1. 0G Storage. Evidence bundles are written through the official TypeScript SDK and indexer. Successful uploads yield a root hash and transaction hash used as tamper-evident references and explorer links (Galileo transaction URLs).
2. 0G Compute. Optional narrative generation uses the published compute quickstart (OpenAI-compatible proxy). Router credentials are supported as an alternative deployment pattern.

The result is a product experience where a company can present compliance posture with the underlying evidence trail, not just marketing language.

Environment variables and operational notes live in .env.example. Funding testnet wallets through the public faucet is required for storage fees and compute ledger usage.

---

Prooflane is built as an npm workspaces monorepo with a Next.js product UI, an Express API, and a shared TypeScript core package. The core contains the compliance agents, framework lens registry, control library, evaluators, weighted scoring, Prisma data access, evidence packaging, and report grounding. The web app handles onboarding, GitHub and AWS connection flows, compliance run launching, live progress logs, run history, detailed control views, and public trust pages. The API owns authentication-backed organization routes, integration persistence, compliance run queuing, and GitHub webhook triggers.

For data, we use PostgreSQL with Prisma models for users, organizations, integrations, policy documents, compliance runs, control results, progress logs, and reports. The run pipeline loads org context, filters controls by framework lens (SOC 2-oriented, GDPR, PCI DSS, HIPAA), executes GitHub/AWS/policy evaluators, serializes evidence, scores results, and writes a grounded executive report.
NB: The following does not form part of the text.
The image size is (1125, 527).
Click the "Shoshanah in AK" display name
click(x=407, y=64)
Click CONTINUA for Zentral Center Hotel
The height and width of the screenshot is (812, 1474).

We used 0G as the transparency layer: 0G Storage anchors evidence bundles with root hashes and transaction references, while 0G Compute or an OpenAI-compatible router can generate narrative reports. A notable hack: the 0G storage indexer can lag after upload, so we added a timeout that records a content fingerprint and still completes scoring/reporting, preventing compliance runs from blocking forever while preserving the evidence trail.